AP / Matt Sayles, left; AP / Ralph Nelson, right
LOS ANGELES — The underdogs had bite after all.
Although many of the major Oscar categories unfolded pretty much as experts predicted, several surprises nosed their way onto the list of nominees when the Academy of Motion Picture Arts and Sciences announced its choices Tuesday. Most face long odds to win a statuette, but their inclusion shows a voting body willing, at least in some cases, to defy conventional wisdom.
Two mainstream hits that were on the preseason ballots of few awards experts, “The Blind Side” and “District 9,” snagged spots on the best picture list. A pair of low-budget, independently made films, “In the Loop” and “The Messenger,” nabbed major nominations (both in screenplay categories and the latter in supporting actor). And a long-shot who had never been nominated for an Oscar, Maggie Gyllenhaal (“Crazy Heart”), edged out a four-time nominee and pundit favorite, Julianne Moore (“A Single Man”), in the supporting actress category.
“It’s an acknowledgment that you don’t need do a multimillion-dollar movie with singing or dancing. You just need to make sure you worked really hard,” said Armando Iannucci, the director and co-writer of “In the Loop,” who was nominated for best adapted screenplay.

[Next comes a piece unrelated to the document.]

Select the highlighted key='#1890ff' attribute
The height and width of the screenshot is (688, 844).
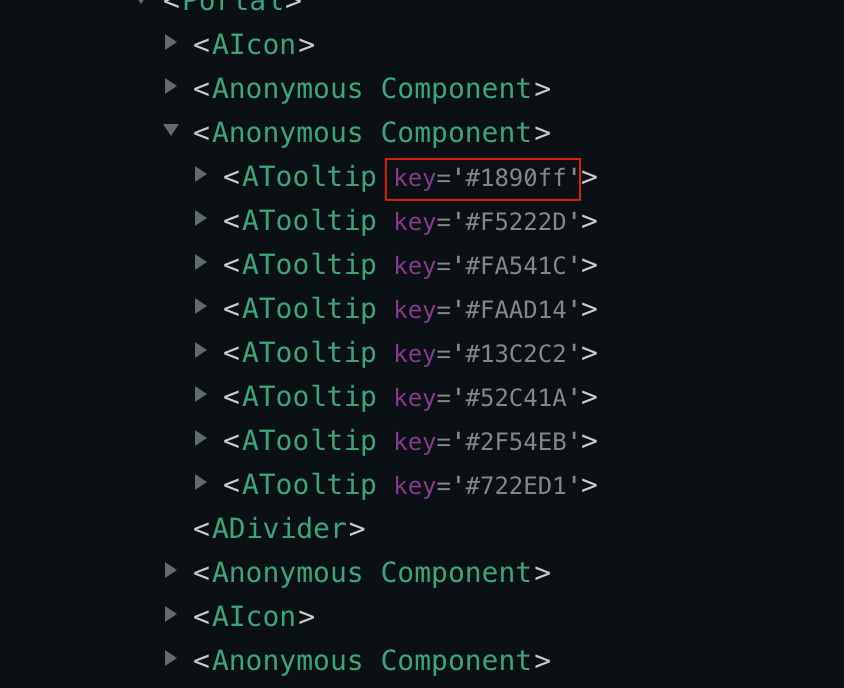(483, 178)
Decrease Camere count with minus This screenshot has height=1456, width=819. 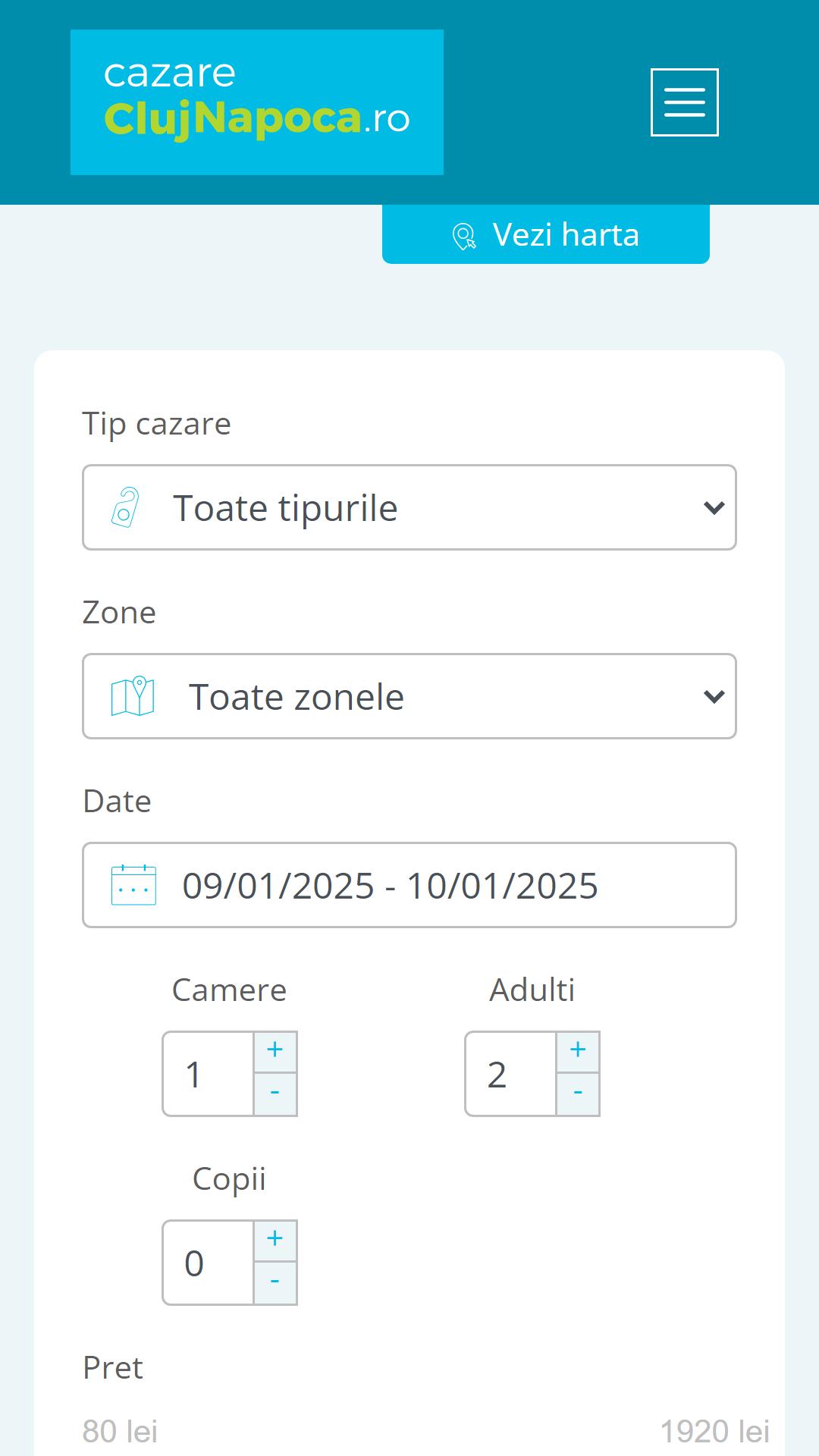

Traditionally, the academy has taken heat from both flanks of the film world. The independent wing has chastised it for neglecting low-budget films that get limited theatrical play, while the studio world has criticized it for ignoring broad commercial successes.
But the nomination for “In the Loop” would seem to contradict the first argument. It was the first time, as representatives for the film pointed out, that a movie that had premiered on video-on-demand concurrent with its theatrical release had been nominated for a major Oscar. And “The Messenger,” an Iraq-themed Sundance movie distributed by upstart outfit Oscilloscope — the film has earned less than $1 million at the box office — implicitly made a similar case with the nomination of Oren Moverman and Alessandro Camon for best original screenplay and Woody Harrelson for best supporting actor.
Meanwhile, the best picture and best actress nominations for “The Blind Side” — a $238-million hit at the multiplex whose filmmakers came with no Oscar pedigree — seemed to rebut claims of an anti-mainstream bias.
Broderick Johnson, who produced “Blind Side” with partner Andrew Kosove, acknowledged he thought the movie’s Middle American flavor and success might work against it. “Your mind does wander to [Oscars], because you believe the movie is so wonderful,” he said. “But then you have to step back and think, ‘Even though audiences enjoy it, it’s not necessarily the movie people think about for awards.’ ”
The underdog choices also negate the trope that the season’s most anointed performances — as Moore’s was when “A Single Man” premiered at the Toronto Film Festival — are Oscar shoo-ins. Gyllenhaal, who had been on the awards roller coaster before with indie projects, said that because others were getting more buzz, she began to take a back seat.
“At first, I was more invested in the awards stuff this year. And when none of it happened, I thought it was a good lesson to let go,” she said. Although she did a raft of events at the beginning of awards season, “I’m not tired, because I haven’t really been running around campaigning.”
In the process of choosing the underdogs, though, the academy left out a few favorites. The inclusion of “The Blind Side” and “District 9” for best picture coincided with the exclusion of a fashionable preseason choice, Clint Eastwood’s “Invictus.”
And as the Iraq picture “The Messenger” joined the similarly themed “The Hurt Locker” on the original screenplay shortlist, the breakup dramedy “(500) Days of Summer” and its Golden Globe-nominated writers, Scott Neustadter and Michael Weber, missed the cut.
“Next year,” Neustadter deadpanned, “I’m totally writing a war movie.”